I read the interview. In the interview he did not explain why.
We now have a much better knowledge of digital, how it differs from analog and how it became mature to a level that exceeds the best analog.
This doesn't tell us anything substantive.
As I read it, he actually does explain why, by implication. Basically he says that formats in the past which captured less information needed 'crutches' by over-gathering data, whereas high-resolution digital does not, because it captures more information:
It’s not necessarily ultra-resolution that’s the problem, it is how engineers react to the new possibilities it offers. In the past, when the best technology captured less information, engineers tended to over-gather data, placing equal emphasis (or worse, over-emphasis) on all aspects of the potential mix. Then, to compensate for the lack of visual and other sensory information (the data our sight, skin, and scent collect at live performances), they created layers—depth of field—via supporting microphones, EQ, and dynamic alterations. They could offer focal points everywhere simultaneously, often incoherent in imaging and perspective.

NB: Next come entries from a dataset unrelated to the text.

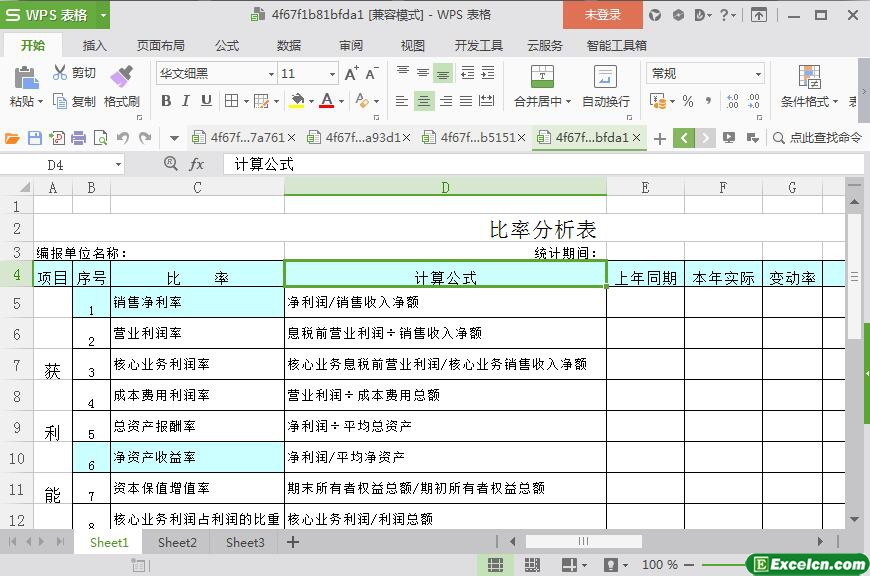Click the font color red A swatch
Viewport: 870px width, 576px height.
(x=326, y=101)
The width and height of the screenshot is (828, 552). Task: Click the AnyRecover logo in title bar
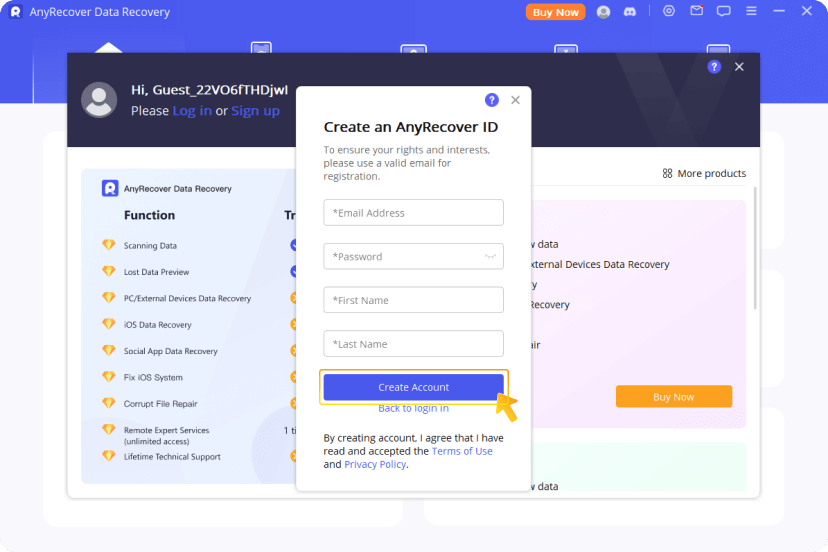(15, 12)
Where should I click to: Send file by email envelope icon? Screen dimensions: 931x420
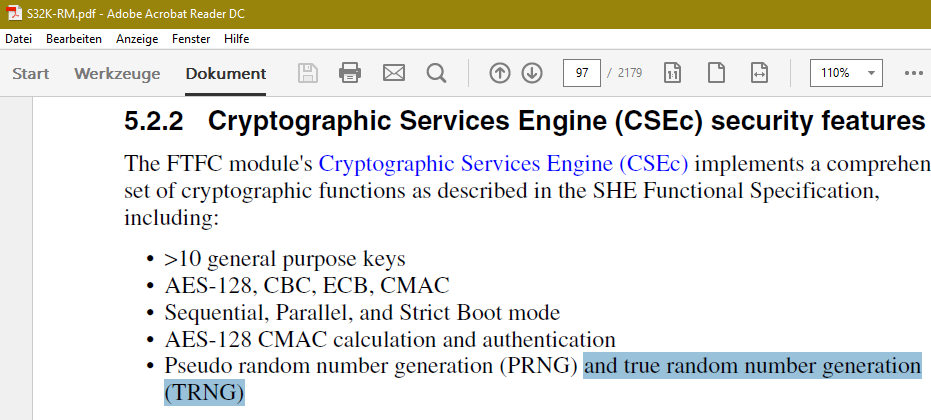(x=394, y=73)
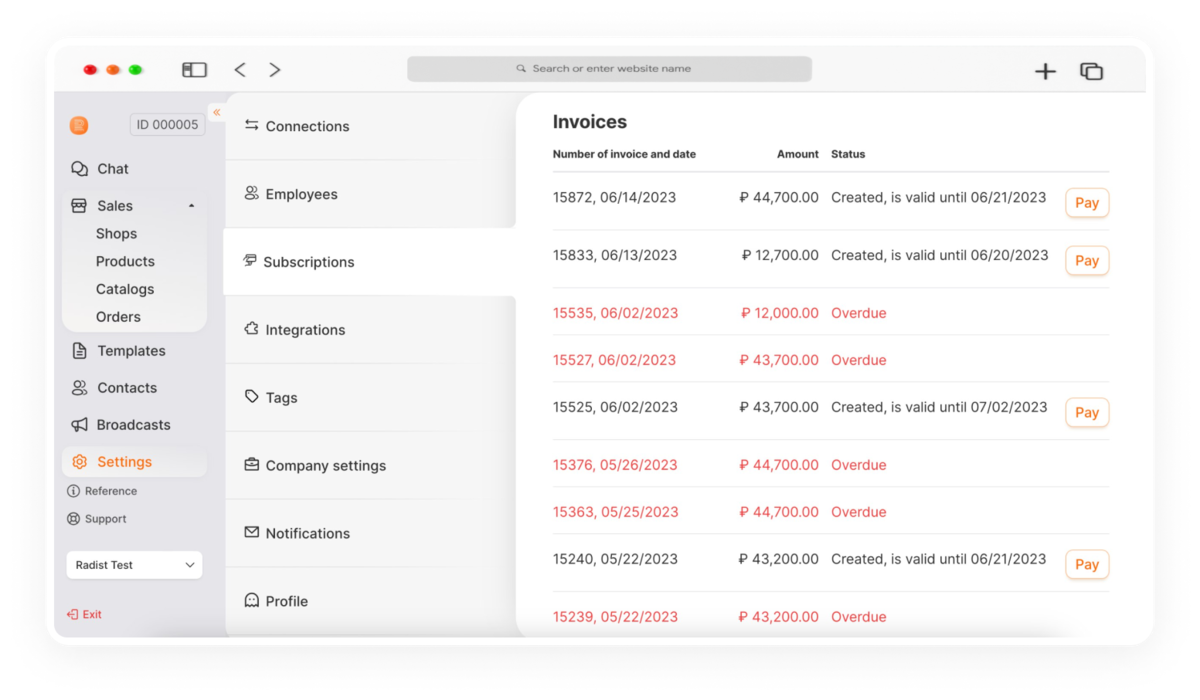Select Orders under Sales
Image resolution: width=1200 pixels, height=700 pixels.
tap(118, 317)
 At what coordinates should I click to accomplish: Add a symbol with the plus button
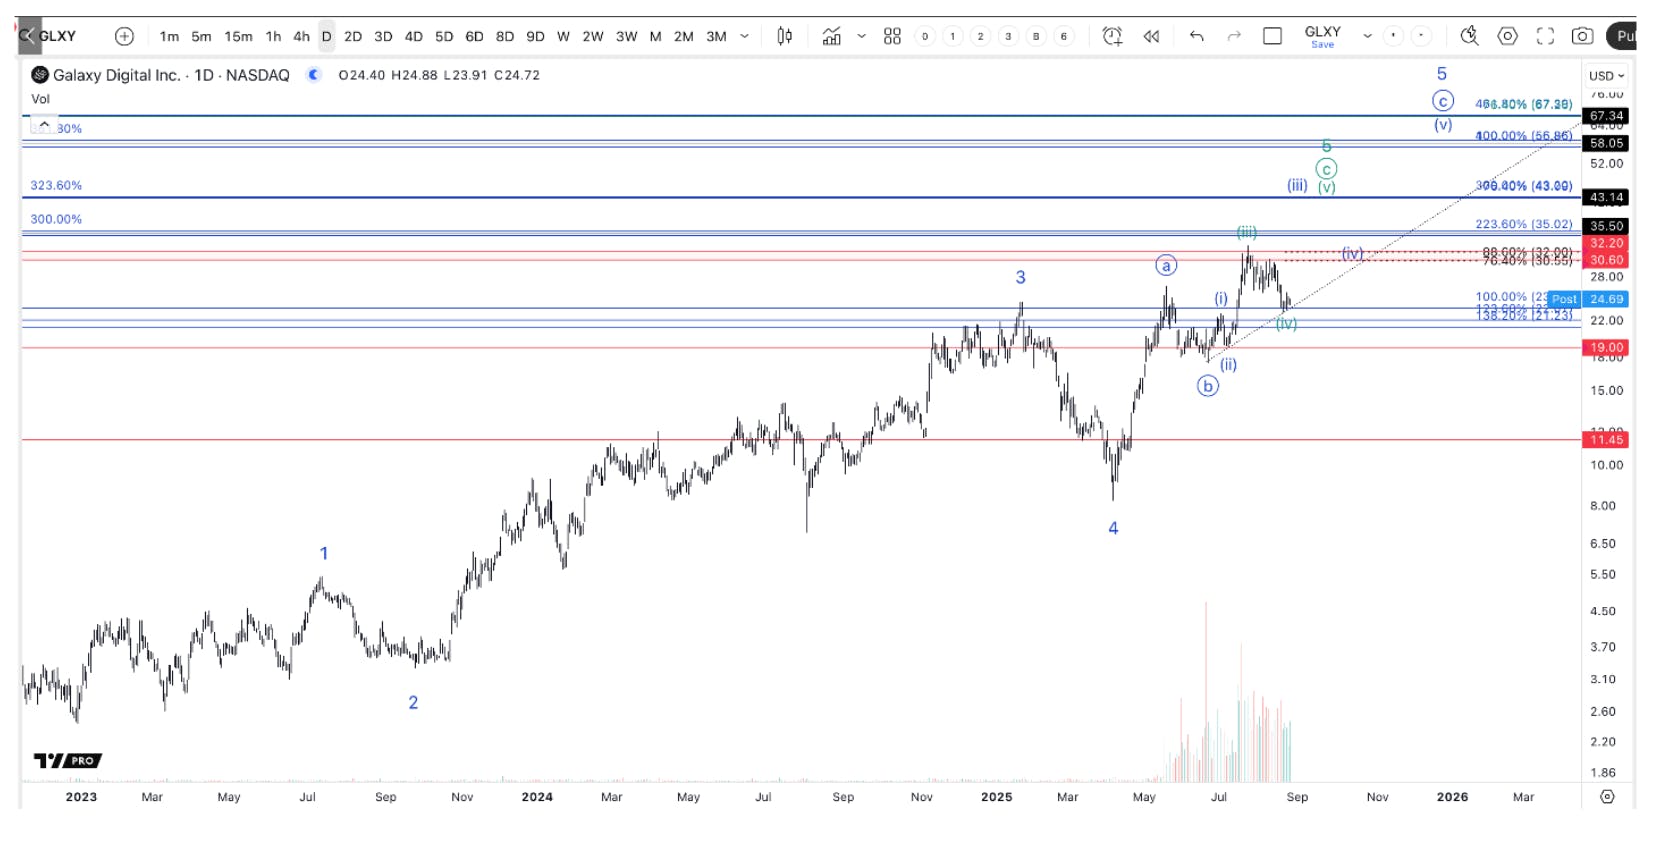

Remember when HDTV came out? By capturing more information, the new visual transparency revealed too much of the actors’ make-up. This changed the “grime departments” at television shows forever, and vastly complicated the tasks of set decoration, lighting, and more. With ultra-resolution audio, engineers now have to come up with more subtle accents, more sophisticated mixes. That has not happened across the board. Timbres, transients, and imaging are still being overproduced, as if high-res did not exist; the make-up is showing. Analog—and DSD, in a way—comes with a nice layer of “lingerie,” a term I use for differences between real life and the “ultimate/naked” truth of high-resolution audio.